Either coast works as a wedding or honeymoon backdrop — destination weddings are one of my specialties, and Mexico's resorts handle them constantly and well.

White sand beach with palms on Mexico's Caribbean coast

Adventure Beyond the Resort

The Yucatan's cenotes — freshwater sinkholes strung through the jungle — are the swim you'll still be talking about next year. Snorkel or dive the Riviera Maya's reefs, zip-line through the canopy, or paddle the Sian Ka'an Biosphere Reserve south of Tulum.

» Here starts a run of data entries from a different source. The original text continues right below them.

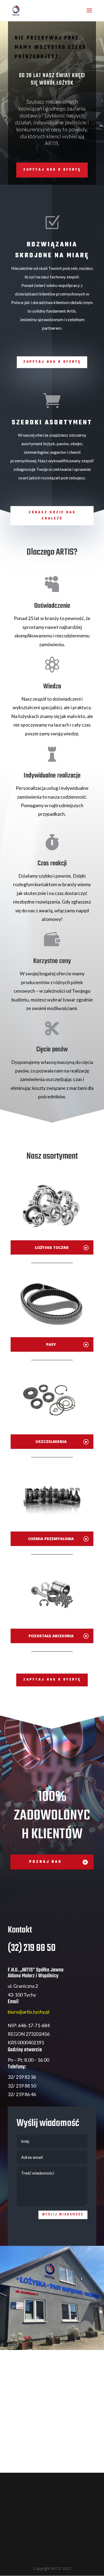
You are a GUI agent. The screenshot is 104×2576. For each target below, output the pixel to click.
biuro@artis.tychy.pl (28, 2012)
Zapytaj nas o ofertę (52, 362)
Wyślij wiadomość (63, 2214)
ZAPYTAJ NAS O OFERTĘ (52, 169)
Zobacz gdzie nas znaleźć (52, 516)
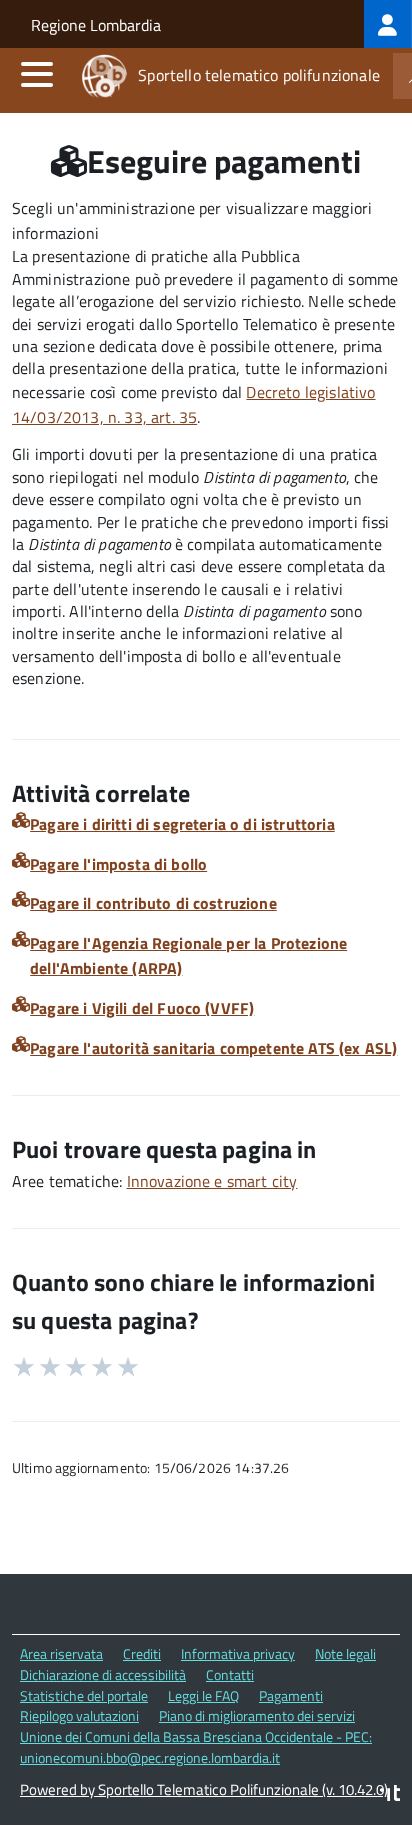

Go further and Mexico keeps going: surfing in Baja, white-water on the Antigua River, the rock walls of El Potrero Chico, and the Copper Canyon — a canyon system larger than the Grand Canyon — in the country's northwest. Tell me your appetite for adventure and I'll calibrate the itinerary to match. None of it requires roughing it — most of these run as comfortable day trips from an all-inclusive base.

Cenote swimming hole in Mexico's Yucatan Peninsula

When Should You Book Mexico?

Earlier than you think. Holiday weeks and spring break sell out the best room categories months ahead, and winter is high season on both coasts. Late summer and fall bring the best prices but overlap hurricane season on the Caribbean side — I'll tell you honestly what that trade-off means for your dates. And if your dates can flex, say so — moving one week can change the price of the same room more than any discount ever will.